De Commissie heeft echter vastgesteld dat de onderhandelingsinteractie tussen GDS-aanbieders en klanten aan beide zijden van de markt aan het veranderen is. De aanbieders van reisdiensten en reisbureaus hebben de laatste tijd hun onderhandelingspositie ten opzichte van de GDS-aanbieders versterkt. Deze veranderingen in de relatieve onderhandelingspositie zijn het resultaat van i) consolidering onder reisbureaus, ii) de invoering van rechtstreekse reserveringen via onlineleveranciers en iii) door de aanbieders van reisdiensten opgelegde toeslagen.

(25)

Afgezien van het dreigement om via onlineleveranciers reisinhoud achter te houden, hebben de aanbieders van reisdiensten nog een ander instrument ontwikkeld om GDS-aanbieders onder druk te zetten.

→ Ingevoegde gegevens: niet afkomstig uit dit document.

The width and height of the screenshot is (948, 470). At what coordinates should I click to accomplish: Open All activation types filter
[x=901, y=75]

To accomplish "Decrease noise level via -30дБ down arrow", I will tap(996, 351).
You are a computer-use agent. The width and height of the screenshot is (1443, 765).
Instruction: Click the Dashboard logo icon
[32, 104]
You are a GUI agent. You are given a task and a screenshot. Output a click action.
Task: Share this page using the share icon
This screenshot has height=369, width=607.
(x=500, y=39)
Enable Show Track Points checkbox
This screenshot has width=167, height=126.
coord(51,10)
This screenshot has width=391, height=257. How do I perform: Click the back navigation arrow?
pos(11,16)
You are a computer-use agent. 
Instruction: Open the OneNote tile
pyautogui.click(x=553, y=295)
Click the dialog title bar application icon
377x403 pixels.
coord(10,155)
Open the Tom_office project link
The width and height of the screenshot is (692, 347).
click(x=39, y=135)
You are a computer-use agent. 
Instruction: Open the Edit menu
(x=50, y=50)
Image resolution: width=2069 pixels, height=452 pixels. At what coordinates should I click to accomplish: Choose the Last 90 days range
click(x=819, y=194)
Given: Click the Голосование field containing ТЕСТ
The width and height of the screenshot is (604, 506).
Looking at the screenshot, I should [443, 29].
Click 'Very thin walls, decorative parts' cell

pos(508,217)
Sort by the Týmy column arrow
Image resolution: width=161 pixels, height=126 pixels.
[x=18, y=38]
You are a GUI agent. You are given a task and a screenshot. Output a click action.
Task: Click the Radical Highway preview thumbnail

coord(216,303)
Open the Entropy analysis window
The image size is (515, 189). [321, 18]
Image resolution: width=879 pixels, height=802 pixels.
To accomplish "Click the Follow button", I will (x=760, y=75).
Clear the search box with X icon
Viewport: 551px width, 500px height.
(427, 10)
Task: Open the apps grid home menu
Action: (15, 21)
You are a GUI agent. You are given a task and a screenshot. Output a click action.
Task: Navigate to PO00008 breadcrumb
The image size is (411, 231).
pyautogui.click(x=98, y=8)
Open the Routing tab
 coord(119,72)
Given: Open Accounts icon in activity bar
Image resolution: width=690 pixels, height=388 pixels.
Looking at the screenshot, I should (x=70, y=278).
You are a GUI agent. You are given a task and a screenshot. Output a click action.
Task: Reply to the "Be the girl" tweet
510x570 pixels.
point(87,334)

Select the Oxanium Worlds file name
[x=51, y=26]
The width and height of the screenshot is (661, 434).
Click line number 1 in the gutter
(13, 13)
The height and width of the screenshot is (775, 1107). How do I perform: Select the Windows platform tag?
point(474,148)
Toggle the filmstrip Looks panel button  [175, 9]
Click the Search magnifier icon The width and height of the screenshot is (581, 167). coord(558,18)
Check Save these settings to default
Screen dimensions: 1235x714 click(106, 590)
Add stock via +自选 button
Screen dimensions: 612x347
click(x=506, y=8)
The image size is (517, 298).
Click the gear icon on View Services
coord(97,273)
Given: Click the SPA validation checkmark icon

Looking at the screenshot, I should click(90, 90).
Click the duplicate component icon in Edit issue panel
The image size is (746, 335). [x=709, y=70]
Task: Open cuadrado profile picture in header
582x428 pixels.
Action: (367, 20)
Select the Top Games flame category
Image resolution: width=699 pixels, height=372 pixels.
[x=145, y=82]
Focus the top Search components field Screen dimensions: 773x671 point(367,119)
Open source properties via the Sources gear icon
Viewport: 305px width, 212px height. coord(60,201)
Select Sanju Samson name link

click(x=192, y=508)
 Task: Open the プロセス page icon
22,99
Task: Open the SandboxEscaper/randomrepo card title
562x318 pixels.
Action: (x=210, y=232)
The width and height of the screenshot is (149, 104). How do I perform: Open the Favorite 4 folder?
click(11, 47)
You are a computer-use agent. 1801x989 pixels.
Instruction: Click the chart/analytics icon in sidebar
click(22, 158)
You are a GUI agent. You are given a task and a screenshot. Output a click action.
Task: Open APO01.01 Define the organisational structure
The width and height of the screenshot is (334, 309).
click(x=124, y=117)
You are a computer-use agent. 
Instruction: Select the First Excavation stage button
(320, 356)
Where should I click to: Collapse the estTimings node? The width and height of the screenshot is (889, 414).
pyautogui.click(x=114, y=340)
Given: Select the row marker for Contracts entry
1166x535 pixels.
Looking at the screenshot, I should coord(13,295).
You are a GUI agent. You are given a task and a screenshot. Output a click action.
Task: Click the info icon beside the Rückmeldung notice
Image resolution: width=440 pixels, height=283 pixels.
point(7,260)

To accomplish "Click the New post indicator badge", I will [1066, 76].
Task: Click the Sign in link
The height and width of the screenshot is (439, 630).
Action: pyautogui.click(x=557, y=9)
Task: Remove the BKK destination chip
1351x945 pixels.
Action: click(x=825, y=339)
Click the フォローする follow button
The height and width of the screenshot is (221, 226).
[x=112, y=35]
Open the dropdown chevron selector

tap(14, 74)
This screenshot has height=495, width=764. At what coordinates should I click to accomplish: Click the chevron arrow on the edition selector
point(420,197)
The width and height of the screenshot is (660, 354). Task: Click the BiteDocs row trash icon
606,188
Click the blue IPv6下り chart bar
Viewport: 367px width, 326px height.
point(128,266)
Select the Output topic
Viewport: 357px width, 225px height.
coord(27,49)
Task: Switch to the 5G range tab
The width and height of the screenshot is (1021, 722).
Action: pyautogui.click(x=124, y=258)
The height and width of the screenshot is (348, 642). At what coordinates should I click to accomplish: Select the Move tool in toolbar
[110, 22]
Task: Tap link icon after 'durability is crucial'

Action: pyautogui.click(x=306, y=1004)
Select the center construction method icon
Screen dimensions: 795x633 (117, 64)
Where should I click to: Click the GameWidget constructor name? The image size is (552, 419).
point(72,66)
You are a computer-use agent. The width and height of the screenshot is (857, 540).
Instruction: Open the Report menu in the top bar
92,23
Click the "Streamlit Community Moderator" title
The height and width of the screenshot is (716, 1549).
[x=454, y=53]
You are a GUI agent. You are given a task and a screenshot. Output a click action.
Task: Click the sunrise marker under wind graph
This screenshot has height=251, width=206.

Met de toepassing van of het dreigen met de toepassing van toeslagen voor reisbureaus kunnen de aanbieders van reisdiensten het gebruik van hun specifieke GDS beïnvloeden en ervoor zorgen dat zij transactievolumes verliezen ten gunste van ofwel onlineleveranciers, ofwel een ander GDS.

Effect van de concentratie

(26)

Het is onwaarschijnlijk dat de vermindering van het aantal GDS-aanbieders tot prijsverhogingen leidt als gevolg van de „verticale kruiselingse markteffecten”, en wel om de volgende redenen.

(27)

Ten aanzien van de aanbieders van reisdiensten bevestigt het diepgaand onderzoek dat deze marktdeelnemers GDS-aanbieders kunnen dwingen hun prijzen te verlagen in ruil voor volledige inhoud (full content), dan wel om te voorkomen dat de reisbureaus waarmee zij een overeenkomst hebben gesloten een toeslag moeten betalen. Vooral luchtvaartmaatschappijen hebben een aantal onderhandelingsinstrumenten ontwikkeld (waaronder met name, doch niet uitsluitend, onlineleveranciers) waardoor zij hun overwicht bij de onderhandelingen met GDS-aanbieders gedeeltelijk kunnen behouden. Zelfs indien er slechts drie GDS-aanbieders zijn zal geen van hen de prijzen kunnen verhogen omdat de onderhandelingspositie van de aanbieders van reisdiensten sterk genoeg blijft als gevolg van i) de mogelijkheid om boekingen naar de websites van de onlineleveranciers te loodsen, ii) de aan reisbureaus opgelegde toeslagen, iii) de naamsbekendheid op de thuismarkt(en) en iv) de mogelijkheid om in de toekomst nieuwe onderhandelingsinstrumenten te ontwikkelen. Daarom komt de Commissie in de beschikking tot de conclusie dat een reductie van het aantal GDS-aanbieders van vier naar drie het niet waarschijnlijker maakt dat de prijzen unilateraal worden verhoogd als gevolg van „verticale kruiselingse markteffecten”.

(28)

Deze conclusie is ook van toepassing op andere aanbieders van reisdiensten, zoals autoverhuurbedrijven en hotelketens.

(29)

Wat de reisbureaus betreft zal een voldoende aantal GDS-platforms voor deze reisbureaus beschikbaar blijven, terwijl de omschakelingskosten geen onoverkomelijk obstakel vormen dat het kiezen van een andere GDS-aanbieder in de weg staat. Doordat GDS-aanbieders een voldoende breed netwerk van reisbureaus moeten creëren en handhaven om van de zijde van de aanbieders van reisdiensten vraag te genereren, behouden reisbureaus een gunstige onderhandelingspositie ten opzichte van GDS-aanbieders, zelfs indien één daarvan zou verdwijnen.

(30)

De Commissie concludeert in de beschikking dat deze elementen (doeltreffende onderhandelingspositie van de aanbieders van reisdiensten en voortdurende of mogelijke ontwikkeling van aanvullende onderhandelingsinstrumenten) volstaan om het potentieel schadelijke effect van de concentratie in de zin van een vermindering van het aantal GDS-aanbieders van vier naar drie evenals de mogelijkheid dat zich verticale kruiselingse markteffecten voordoen, te compenseren.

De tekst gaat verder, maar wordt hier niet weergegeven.